I did what I always do when I don’t like the direction a deconstruction is going.  I got a second opinion.  This one arrived from a friend who had witnessed the online exchanges.  The long and short of his explanation was that women who project a “strong, smart, funny” persona sometimes are seen as “seductive.”  (“Seductive” was not his word, by the way.)  It apparently has something to do with feeling emasculated if bested by a “girl” in an intellectual battle.  The upshot of it all is that it’s easier to cast aspersions on the female’s sexual morals than to say, “You’re wrong.  So there!”  I trusted his opinion because not only does he earn his living deconstructing language, he is the owner of an intellectually formidable male brain.

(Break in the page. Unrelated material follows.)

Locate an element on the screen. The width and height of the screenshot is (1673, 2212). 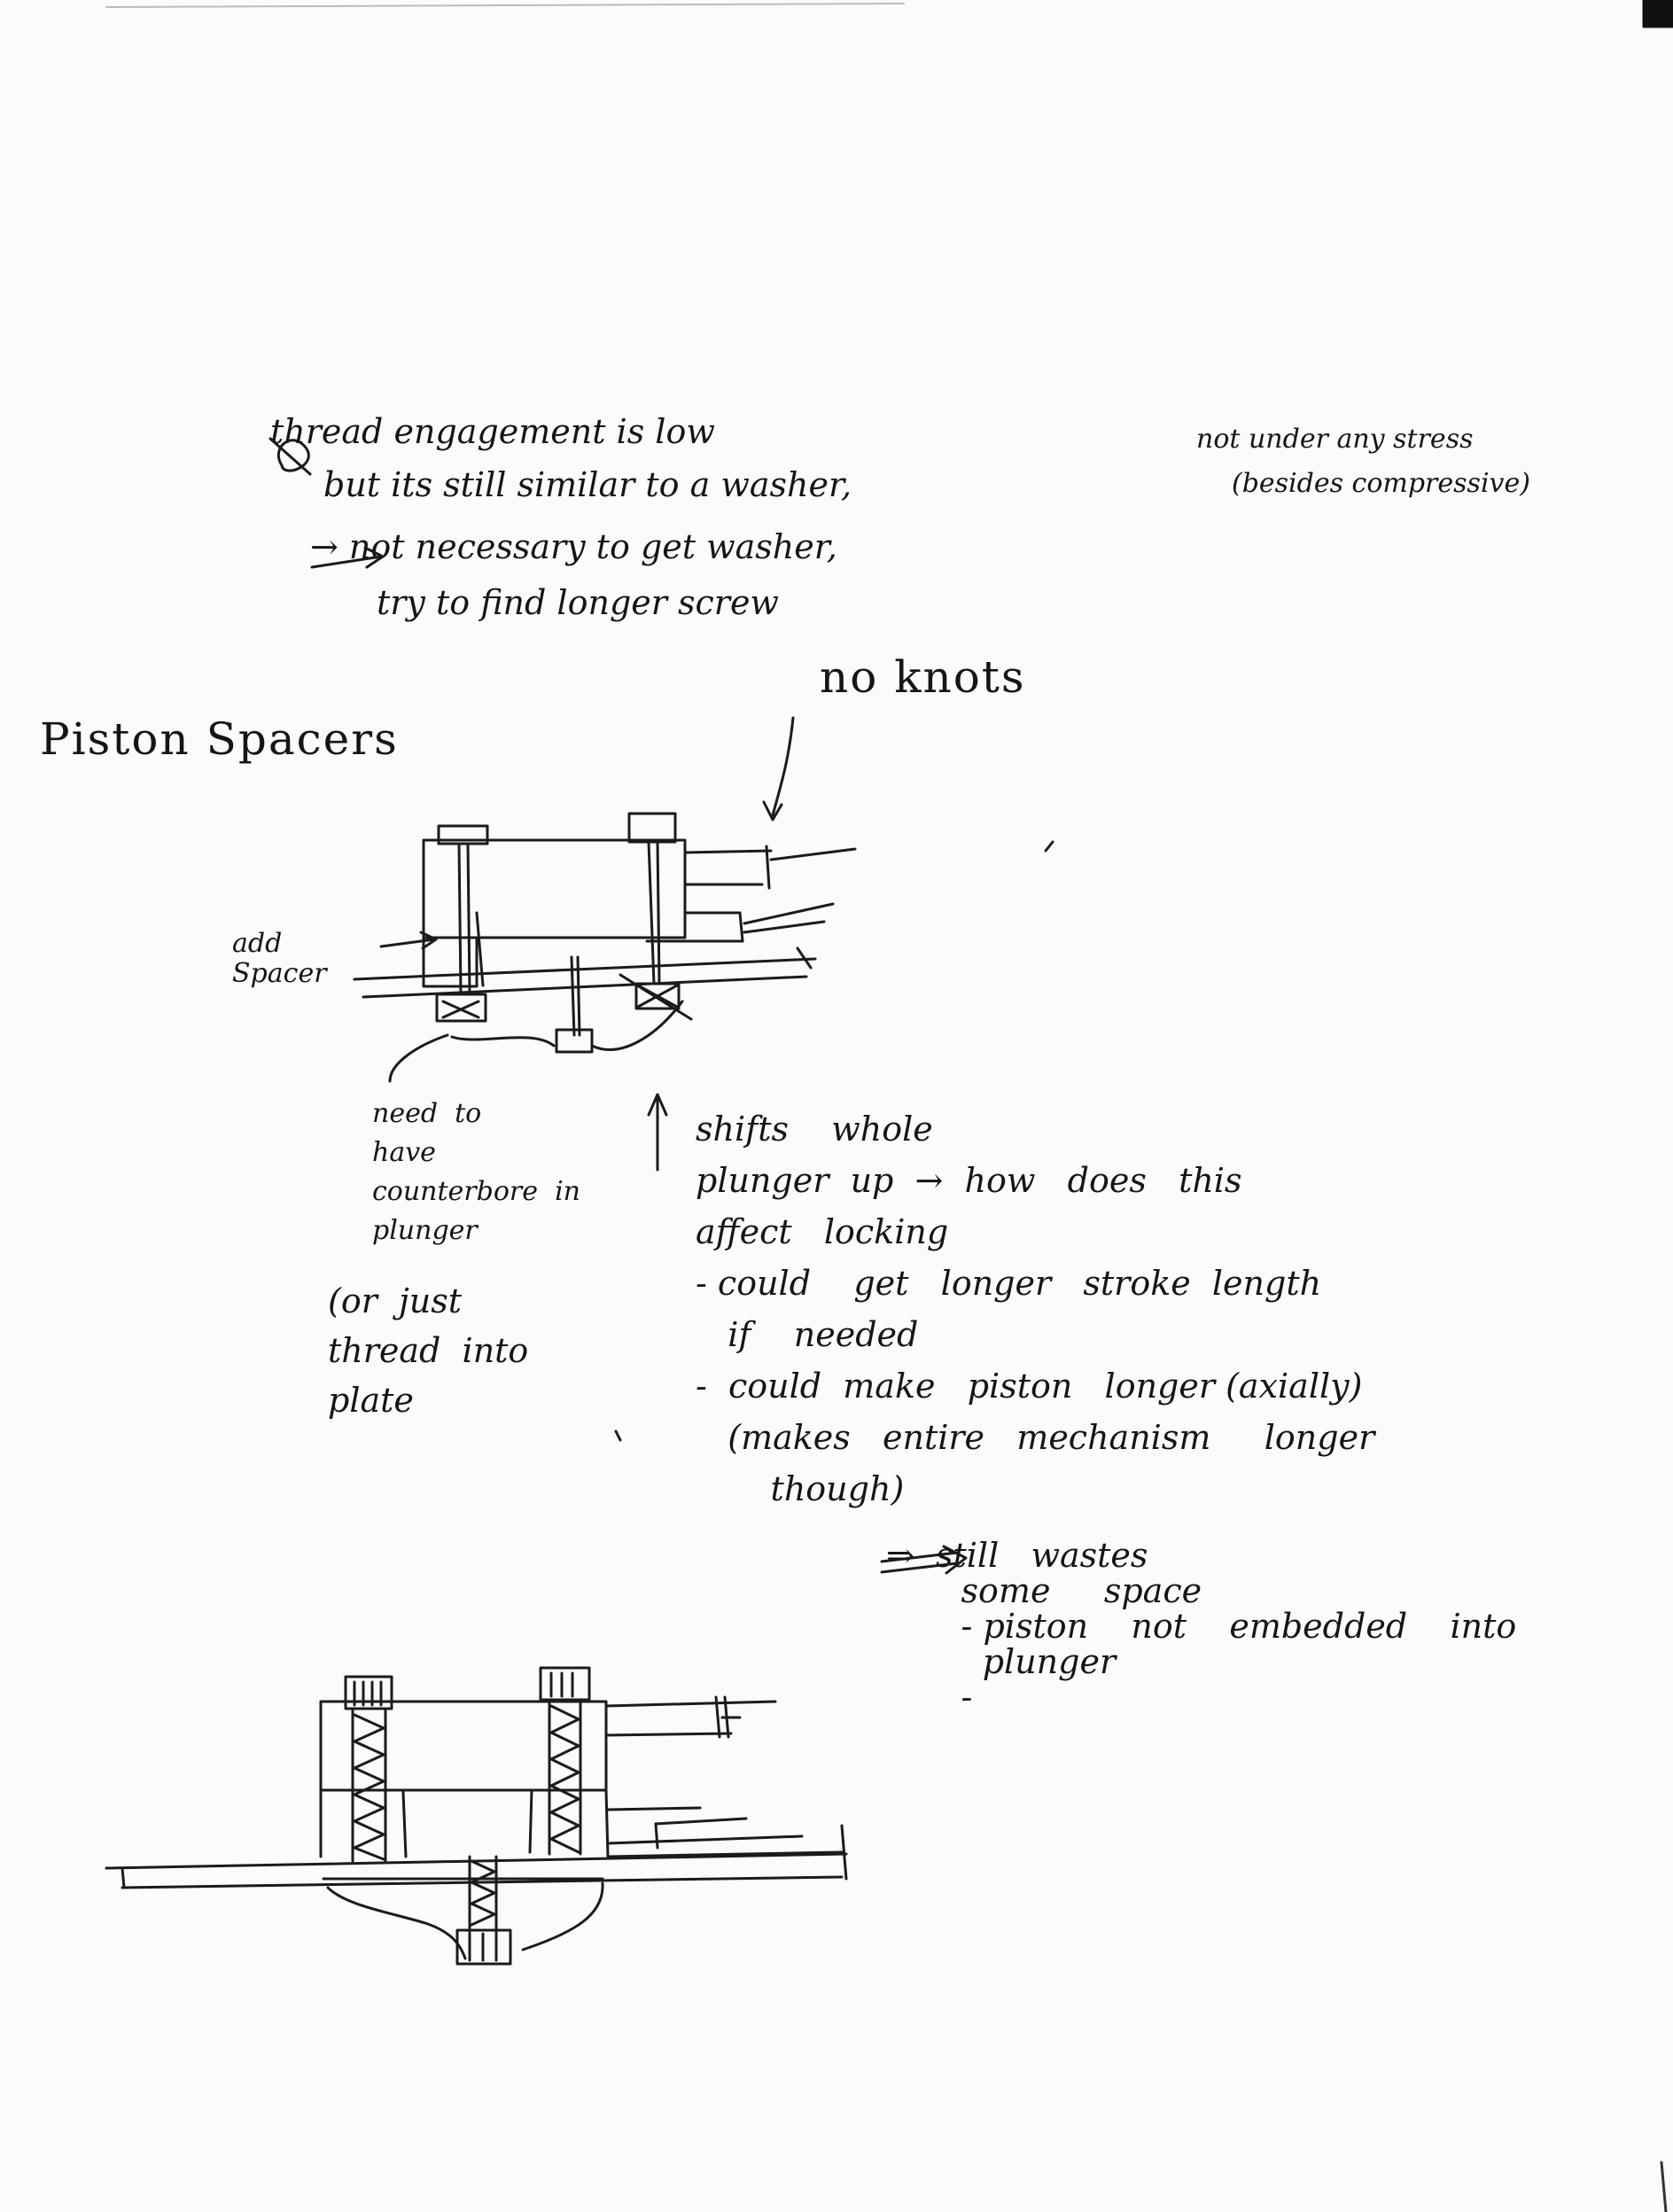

Thankfully, my online days ended soon thereafter and the issue became moot.  But over time, in the RL, I’ve learned to tread carefully as the “strong, smart, funny” persona elicits a very different response than the “i-need-help” or “i-need-rescuing.”  (For the record, I don’t have an “i-need-rescuing” persona; it’s more like “shut-up-and-listen-because-i’m-trying-to-drain-the-swamp” persona.)

Zen content:   Schireson describes Zen Women who don’t permit rescuing.  They face rejection after rejection from the Zen masters they approach hoping to be accepted as students.  They fight to be seen for who they are: strong, smart, funny – vibrant, devoted, and yes, even sexual.  They accept being sent home to care for family as part of their commitment to following the path.  And they return to the Zen master when they have met their familial obligations.  They didn’t beg, plead, offer their bodies or spirit to get their way; they neither asked for help nor needed to be rescued from injustice by anyone.  Not only could they “not afford to take (perceived or actual) inequity personally,” they had to “let go of (their) demand that Buddhism meet (their) needs perfectly.”

Strength of practice is in not letting actions or judgments of others direct the way we want to be in relationship.  Buddhism as a practice of the relational enhances the dynamic tension between the “strong, smart, funny” and the “i-need-help” aspects of self. That’s a mouthful of a sentence.  Simply put: our commitment to save all beings has us sensitive to “help-me-rescue-me” vibes.  If unaware of this tendency, we can and will fall prey to bolstering our own value through the vulnerability of the Other.  And we will miss the power of relating through the strong, smart, funny nature we share.

“Strong, smart, funny” says we’re in charge of our own way of being, open to a boundless relating.

It’s not a come-on.

It’s an invitation to the Other to meet as an equal.